A family situation has kept us mostly home this past year, but we plan to stay connected with Haiti all of our lives. I'll keep writing, too. Haiti is a place where problems are real, people need help, life is vivid. It is terrible and beautiful at the same time.


2 comments:

Anonymous said...

Maria--please keep writing to this blog. Many of us read it and can identify with what you're talking about. Any way we can keep that connection to Haiti while we're home is greatly appreciated!

I especially liked your last line that Haiti is beautiful and terrible at the same time. That's so true. And the picture you used of the sunset--it shows how there is beauty in the middle of such awfulness. Each trip I take a sunset picture off the porch of the Sisters compound and I'm always surprised that it never shows the poverty that surrounds us when we're there.
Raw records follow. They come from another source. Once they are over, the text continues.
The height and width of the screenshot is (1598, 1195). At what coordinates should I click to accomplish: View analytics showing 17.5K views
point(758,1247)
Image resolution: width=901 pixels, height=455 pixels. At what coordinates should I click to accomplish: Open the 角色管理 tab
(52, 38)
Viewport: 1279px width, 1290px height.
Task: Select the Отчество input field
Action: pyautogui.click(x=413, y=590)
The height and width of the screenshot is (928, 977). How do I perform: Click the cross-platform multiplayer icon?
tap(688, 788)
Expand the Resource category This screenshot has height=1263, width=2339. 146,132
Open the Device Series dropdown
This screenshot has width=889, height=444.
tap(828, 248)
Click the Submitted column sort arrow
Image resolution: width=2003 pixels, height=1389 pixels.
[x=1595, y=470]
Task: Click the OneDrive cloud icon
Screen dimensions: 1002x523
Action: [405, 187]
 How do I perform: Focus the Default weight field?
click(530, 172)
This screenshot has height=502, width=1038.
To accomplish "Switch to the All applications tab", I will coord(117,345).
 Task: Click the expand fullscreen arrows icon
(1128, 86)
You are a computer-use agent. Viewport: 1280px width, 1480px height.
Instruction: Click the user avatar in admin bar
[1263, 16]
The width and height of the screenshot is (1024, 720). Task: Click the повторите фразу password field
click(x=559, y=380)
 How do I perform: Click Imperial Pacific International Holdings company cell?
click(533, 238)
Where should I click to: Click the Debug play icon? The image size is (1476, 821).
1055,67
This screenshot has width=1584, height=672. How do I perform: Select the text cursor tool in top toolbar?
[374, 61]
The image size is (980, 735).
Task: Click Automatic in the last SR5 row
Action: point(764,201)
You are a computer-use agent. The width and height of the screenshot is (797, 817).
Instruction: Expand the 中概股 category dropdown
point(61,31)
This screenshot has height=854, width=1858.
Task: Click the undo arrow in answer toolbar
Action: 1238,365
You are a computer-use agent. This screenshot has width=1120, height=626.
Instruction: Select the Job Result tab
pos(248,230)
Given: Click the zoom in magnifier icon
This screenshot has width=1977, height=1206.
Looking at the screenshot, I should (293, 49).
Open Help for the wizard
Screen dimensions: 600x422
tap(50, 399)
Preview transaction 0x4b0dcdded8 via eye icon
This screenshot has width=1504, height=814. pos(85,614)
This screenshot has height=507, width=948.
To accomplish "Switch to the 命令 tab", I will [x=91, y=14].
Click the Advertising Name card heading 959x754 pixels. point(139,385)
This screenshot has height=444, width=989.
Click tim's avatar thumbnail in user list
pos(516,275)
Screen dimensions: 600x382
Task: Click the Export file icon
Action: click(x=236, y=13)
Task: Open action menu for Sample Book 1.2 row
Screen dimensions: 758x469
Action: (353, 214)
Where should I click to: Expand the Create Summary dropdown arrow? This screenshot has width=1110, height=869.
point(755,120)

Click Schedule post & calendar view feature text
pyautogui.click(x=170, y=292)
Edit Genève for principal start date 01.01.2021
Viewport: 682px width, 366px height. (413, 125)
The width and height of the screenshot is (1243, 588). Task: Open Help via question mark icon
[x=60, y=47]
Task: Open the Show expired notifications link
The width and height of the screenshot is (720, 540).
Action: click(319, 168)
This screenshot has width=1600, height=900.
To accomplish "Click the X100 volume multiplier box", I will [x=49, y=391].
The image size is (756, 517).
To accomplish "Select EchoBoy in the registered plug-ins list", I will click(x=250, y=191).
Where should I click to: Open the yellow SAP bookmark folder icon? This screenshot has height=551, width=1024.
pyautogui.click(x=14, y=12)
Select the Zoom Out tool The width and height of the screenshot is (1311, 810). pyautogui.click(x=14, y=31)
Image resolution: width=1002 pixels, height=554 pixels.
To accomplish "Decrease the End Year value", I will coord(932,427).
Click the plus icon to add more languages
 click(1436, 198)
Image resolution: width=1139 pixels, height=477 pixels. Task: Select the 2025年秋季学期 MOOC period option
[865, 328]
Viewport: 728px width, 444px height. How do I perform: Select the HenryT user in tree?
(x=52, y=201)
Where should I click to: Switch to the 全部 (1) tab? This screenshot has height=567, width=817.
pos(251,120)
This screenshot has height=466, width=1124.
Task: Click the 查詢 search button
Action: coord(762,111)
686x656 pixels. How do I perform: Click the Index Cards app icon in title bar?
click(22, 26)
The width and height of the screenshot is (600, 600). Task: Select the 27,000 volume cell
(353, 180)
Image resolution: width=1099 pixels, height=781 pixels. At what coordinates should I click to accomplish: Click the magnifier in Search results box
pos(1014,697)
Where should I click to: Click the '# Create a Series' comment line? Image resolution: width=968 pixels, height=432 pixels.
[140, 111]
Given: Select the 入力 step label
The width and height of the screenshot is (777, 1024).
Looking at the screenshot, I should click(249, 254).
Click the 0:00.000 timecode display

When we came home in October, someone said to me that they were glad I got home in one piece. My response to those kinds of comments is always the same--"I'm not in one piece. I left my heart in Haiti."

We don't return to Haiti until May but I will contact John before that to see if there's anything we can bring down or do to help his people there.

Bondye beni ou.

debbie welter

Maria Carroll said...

Debbie,

Thanks a lot for your encouragment re: the blog--I really appreciate it. Thanks also for your help with getting stuff to people.

Either John or I--but mainly John--have taken almost all of the pictures on this blog. Besides being a great doctor, John is a great photographer. He took this picture on his trip in November. I thought it was amazing--the sunset and also the fact that it is reflecting off the jagged glass that is often on top of walls in Haiti. The beautiful and the terrible.